Donald Trump, Nancy Pelosi, and Taylor Swift don’t understand #SquadGoals. Here is why I love my squads. | Elizabeth Wellington
Loyalty is at the core of girl squads.

I’ve been lucky enough to have two squads of women hold me down in this often lonely and judgy journey called life.
I fell into my first squad when I was 15. I was a total outsider at my elite public school, but my friendship with these three girls who lived on my block in Queens — Pauline, Elgee, and Kathy — was about good times as much as it was about a sense of belonging. These ladies still have my back when it feels like no one else does.
I found my Philly squad when I was in my early 30s. Still new to town, I was in a lonely place because the city of sisterly affection is anything but when you don’t have a ride or die. My Philly posse — Tara, Lita, and Ann Marie — help me navigate murky social waters, including dating. We brunch. We celebrate. We encourage.
This is why I understood why Reps. Alexandria Ocasio-Cortez (N.Y.), Ilhan Omar (Minn.), Rashida Tlaib (Mich.), and Ayanna Pressley (Mass.) rolled into Congress last November posting Instagram photos of themselves, cleverly captioned with The Squad and #SquadGoals. This bond feels deeper than Sunday brunches. The four young women were entering a politically hostile environment and thought it behooved them to posse up as soon as they hit the Capitol.
It was only a matter of time before the squad sparred with the Republican Party. But they also knew there was a very good chance that their own crew — in this case we’re talking Democrats — would reject some of their collective and individual progressive ideas and their strategy to get them done.
There have been rumors that the women have been ostracized by House Speaker Nancy Pelosi. Although, the upside of President Trump’s racist Twitter rant that ignorantly demanded that Ocasio-Cortez, Omar, Tlaib, and Pressley go back to their own countries — forget that they are all citizens and that only Omar wasn’t born in the United States — may be an uneasy truce between the Squad and Pelosi.
On Tuesday, a CBS News poll showed that voters have very little love for The Squad.
Squads have their roots in sports. In a natural progression, hip hop co-opted the concept. My favorite example is A Tribe Called Quest, Naughty By Nature, and Leaders of the New School, all individual squads that are a part of the Native Tongue’s crew. Pop-culturally speaking, however, a girl squad is a different beast. And it’s certainly deeper than Taylor Swift trotting out her homies during her 2015 concert tour.

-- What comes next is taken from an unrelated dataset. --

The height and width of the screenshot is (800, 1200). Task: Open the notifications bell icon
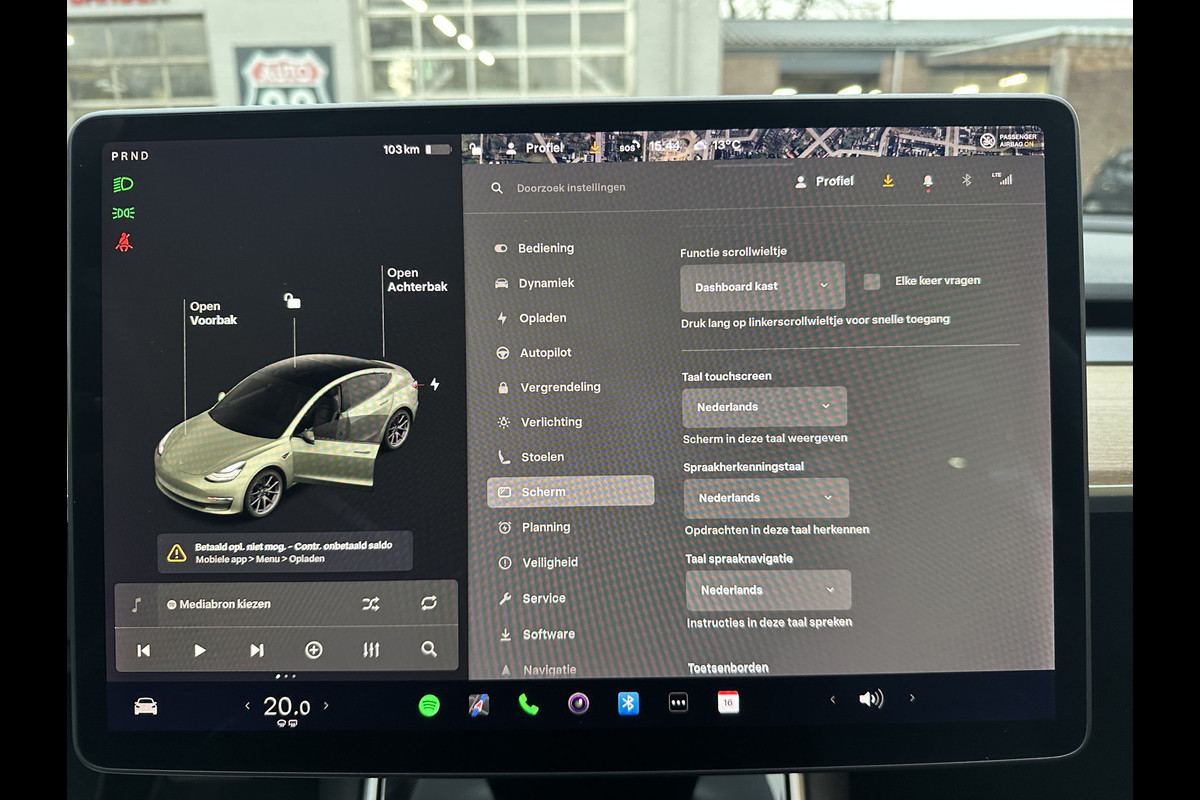(x=928, y=181)
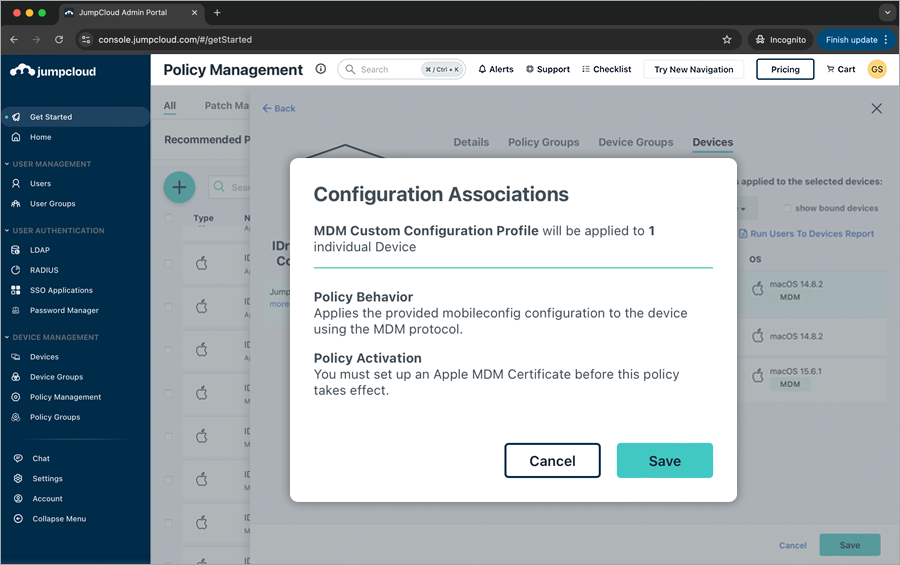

“Each of these women found themselves in a space and place that wasn’t necessarily designated for them,” explained Elena Romero, an assistant professor at the Fashion Institute of Technology who has a knack for connecting the dots between hip-hop culture and society. “So they created a safe place for themselves, a soft place to land.”
We can point fingers all day long at the Squad’s policies, politics, and behavior. I winced when Tlaib used a few choice words in January as part of her rallying cry for Trump’s impeachment. And Ocasio-Cortez should probably talk a little less and listen a little more.
But these are growing pains that don’t deserve this hostile treatment, the kind that men who are considered mavericks would never receive. By sticking together no matter what, they’ve created a shield between themselves and their detractors. No woman is out their standing alone. The squad is standing tall together, something women prove time and time again we have trouble doing.
“A lot of time you see women playing both sides of the fence,” Romero said. “These women, however, are deliberate and intentional. They are speaking for women, for black and brown women, so it was strategic for them to form a united front. To take another term from hip hop, they realized that player hatin’ wasn’t going to get them anywhere. So they are capitalizing on loyalty."
This loyalty is at the core of #SquadGoals.
A squad of women numbers more than two and tops out at five. The ideal number is between three and four. I think of Charlie’s Angels as the original TV girl squad and the Golden Girls were certainly a squad in their own right. But the quintessential modern-day home girl squad are Sex and the City’s Carrie, Miranda, Charlotte, and Samantha, followed by Girlfriends’ Joan, Mya, Lynn, and Toni. I’d even say that Girls Trip’s Flossy Posse was a bona fide squad, because a squad can get on your nerves.
Girl squads are not without their share of internal drama because a good squad doesn’t subscribe to groupthink. The beef, however, never seeps out beyond the confines of the group. That said, squads don’t start beef, but trust they will help you end it.
“It was nothing conspiratorial,” Pressley explained last week in an interview with CBS News about how they came to be called the squad. “[It was] very organic. … We were asked to do an interview because we each represent firsts in our own right. So we did this interview and at the end of the interview, they said, ‘Will you all take a picture?’ And we took a picture.”
I took my squads for granted until about two years ago. I was chatting with Tara and she haphazardly mentioned that the squad needed to get together for brunch. I felt like I was being hugged, because in that moment I knew I’d never be alone.